3. A 70-year-old client presents with weakness and sensory loss in the right hand and foot. The client also exhibits speech difficulties. Which condition is the client most likely experiencing?
- A. Transient ischemic attack (TIA)
- B. Brain tumor
- C. Cerebral infarction
- D. Multiple sclerosis
Correct answer: C
Rationale: The correct answer is C: Cerebral infarction (stroke). In this case, the client's symptoms of weakness and sensory loss in the right hand and foot, along with speech difficulties, are indicative of a stroke. These symptoms are commonly seen in individuals experiencing a cerebral infarction, where a blockage in blood flow to the brain leads to neurological deficits. Choices A, B, and D are less likely as transient ischemic attacks (TIAs) typically have temporary symptoms with no permanent damage, brain tumors may present with a different set of symptoms depending on their location, and multiple sclerosis usually presents with a relapsing-remitting pattern of neurological symptoms rather than sudden onset unilateral deficits.
4. After ingestion of cysts, how long does it take for the symptoms of giardiasis to develop?
- A. 12 to 24 hours
- B. 3 to 5 days
- C. 1 to 2 weeks
- D. 2 to 3 months
Correct answer: B
Rationale: Giardiasis symptoms typically develop 3 to 5 days after ingestion of the cysts. This timeframe aligns with the incubation period of the Giardia parasite. Choice A (12 to 24 hours) is too short for giardiasis to manifest. Choice C (1 to 2 weeks) and choice D (2 to 3 months) represent durations that are not consistent with the usual onset of symptoms in giardiasis.
5. When preparing to administer parenteral acyclovir (Zovirax) to an 80-year-old patient with chronic renal failure and herpes simplex, what would the nurse expect in regard to the dose?
- A. The dose is smaller due to the herpes simplex infection.
- B. The dose is smaller based on the patient's kidney function.
- C. The dose is higher in treating genital herpes.
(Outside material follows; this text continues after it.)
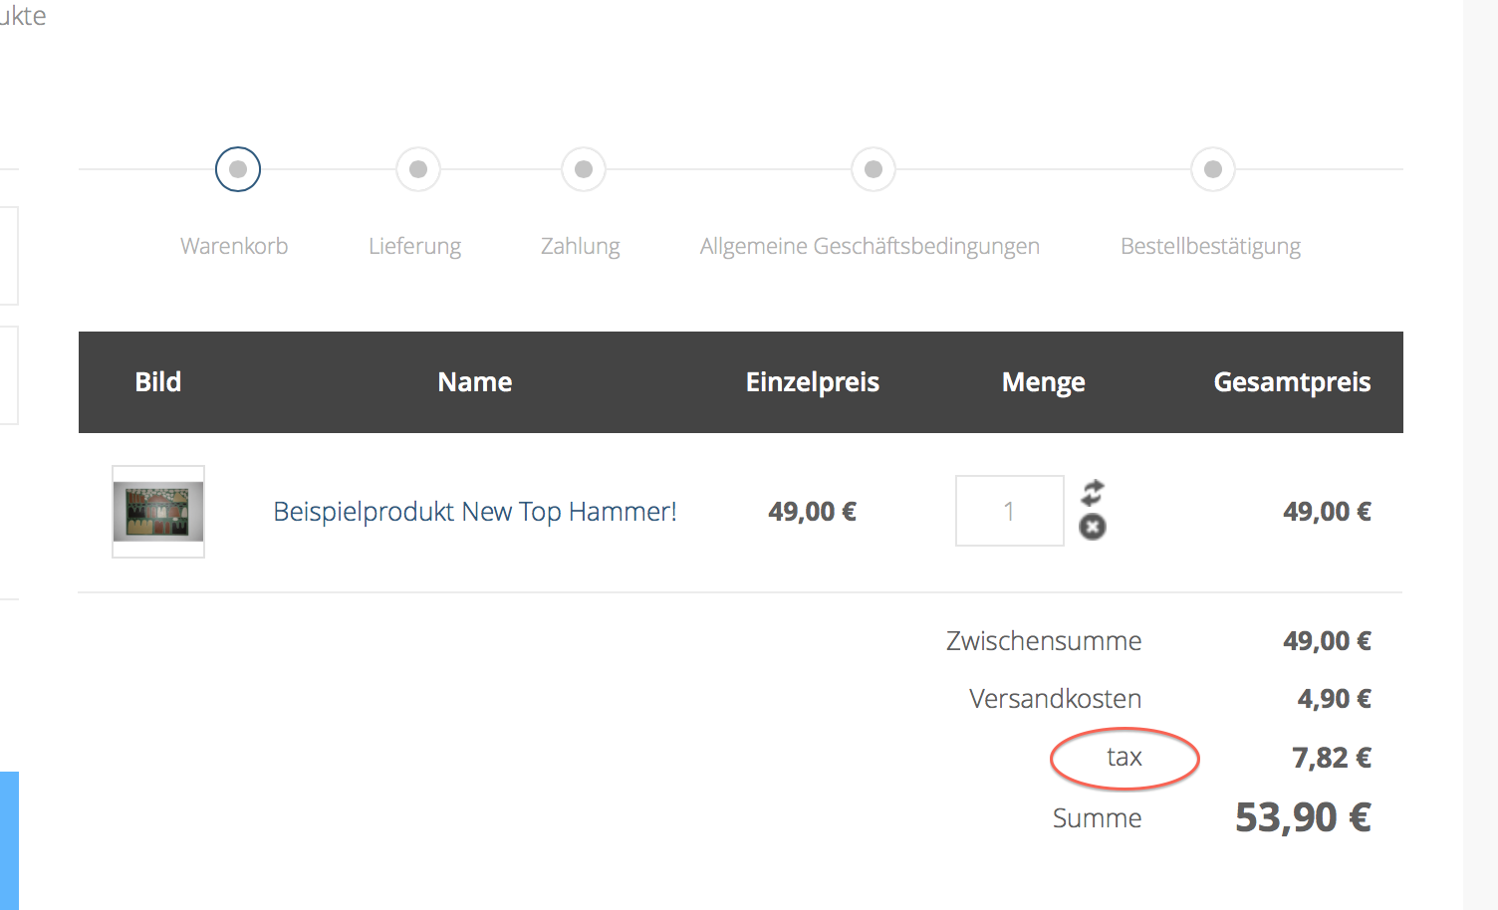The image size is (1498, 910).
Task: Open the Warenkorb step label
Action: tap(234, 246)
- D. The dose is higher if the creatinine clearance is above 4.0 mg/dL.
Correct answer: B
Rationale: In patients with chronic renal failure, especially in older adults, dosages of medications excreted renally need to be adjusted based on kidney function. Acyclovir is primarily eliminated by the kidneys, so in a patient with chronic renal failure, the dose would need to be smaller to prevent drug accumulation and toxicity. Choice A is incorrect because the dose adjustment is more related to the patient's kidney function than the presence of herpes simplex. Choice C is incorrect because the type of herpes infection does not determine the dose adjustment for acyclovir. Choice D is incorrect as the creatinine clearance is a more accurate measure of kidney function compared to creatinine levels.